If you are new to data science then this project can assist you to level up your data science career. Using Python, you can detect false & misleading news across social media & online channels. 

b. Forest Fire Prediction

Using K-means clustering one can identify the hotspots of forest fires & severity, which can help in lessening & controlling the ecosystem damage. 

c. Twitter Sentiment Analysis

One of the widely used text mining techniques, this project includes sentiment analysis of the text (tweets) in form of positive, negative, and neutral.

2. Intermediate Level 

a. Recognition of Speech Emotion

Willing to learn on the usage of different libraries? Then you must go with this project idea. With different editor tools, you can tell how the speech emotion is appearing. This program model can be built as a data science project. 

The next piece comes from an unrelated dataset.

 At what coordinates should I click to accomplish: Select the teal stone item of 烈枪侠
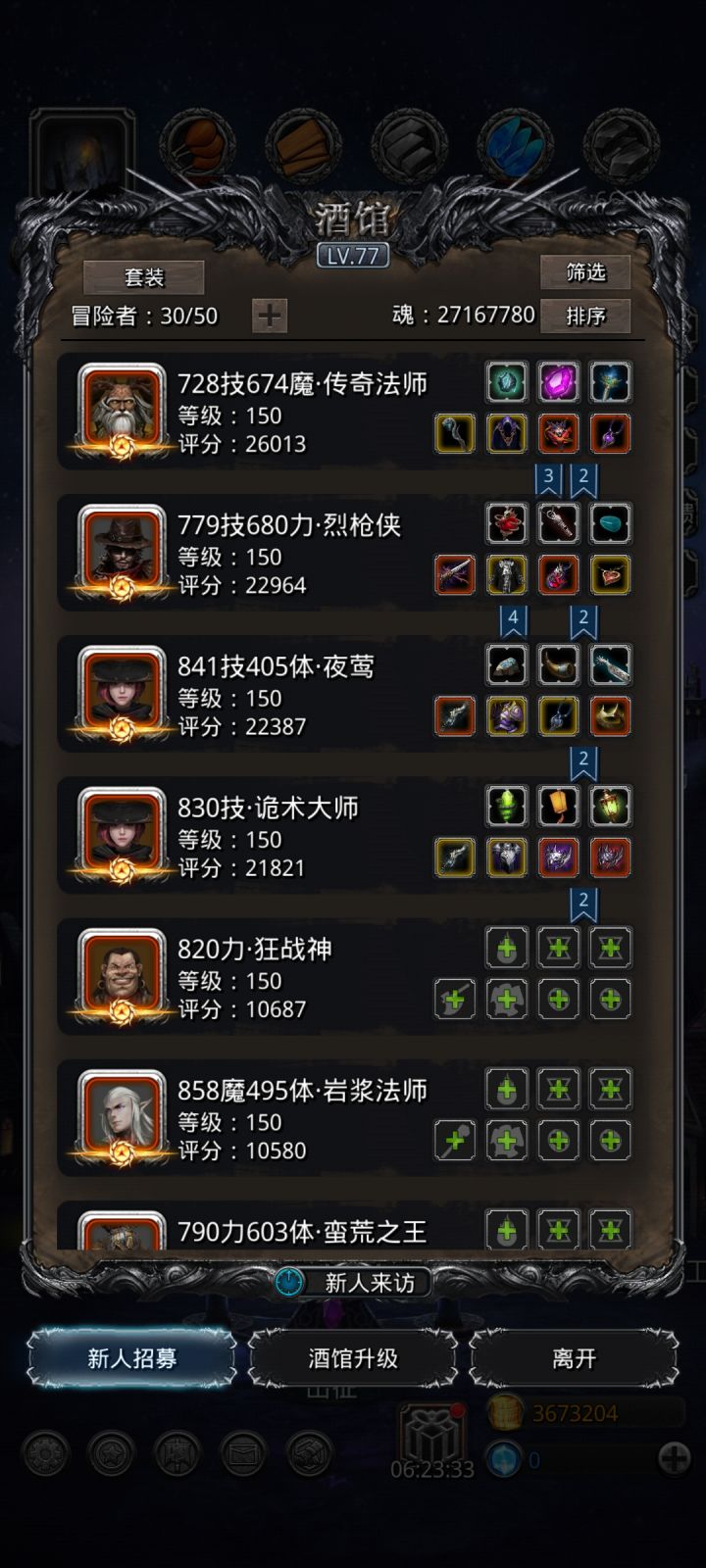point(611,523)
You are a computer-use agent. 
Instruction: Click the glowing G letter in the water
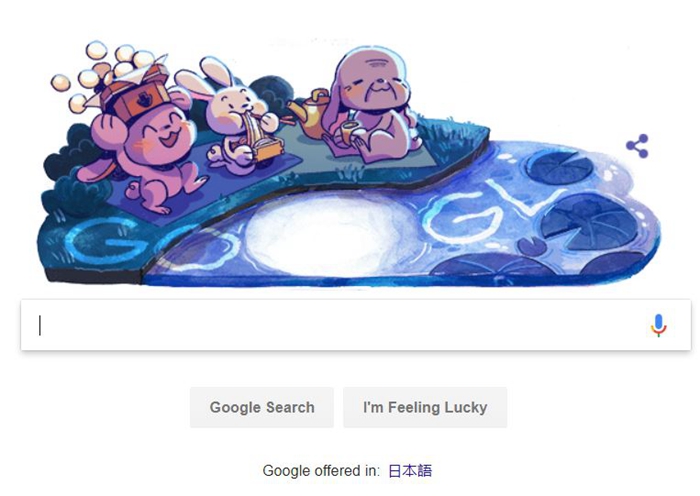click(461, 218)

b. Gender & Age Detection with Data Science

This type of real-time project can help you grab the recruiter’s attention during an interview. Additionally, with this project, you can also learn convolutional neural networks. 

c. Chatbots

One of the highly demanded & crucial elements for all businesses these days. Thereby, working on this data science project can help you uplift your career.

3. Advance-level 

a. Credit Card Fraud Detection

Once you are through practicing the beginner & intermediate level of projects, you can move to this level. With the Credit Card Fraud Detection project, you can learn about how to use R with different algorithms like decision trees & logistic regression.

b. Traffic Sign Recognition

The purpose of this project is to achieve a higher level of accuracy in self-driving car technologies using CNN techniques, which can help in identifying different types of traffic signals by the input of an image. 

c. Customer Segmentations

One of the most popular & important data science projects that can help marketers to reach the targeted & relevant group of people via marketing activities. Methods of clustering can play a vital role here that can assist in dividing the audience within age brackets, income, gender, and interest.

Summing up the data science toolkit

Whether you are a beginner or an expert in the field of data science, this comprehensive data science toolkit can be your ultimate support at all career levels. Bookmark this post for future assistance & use.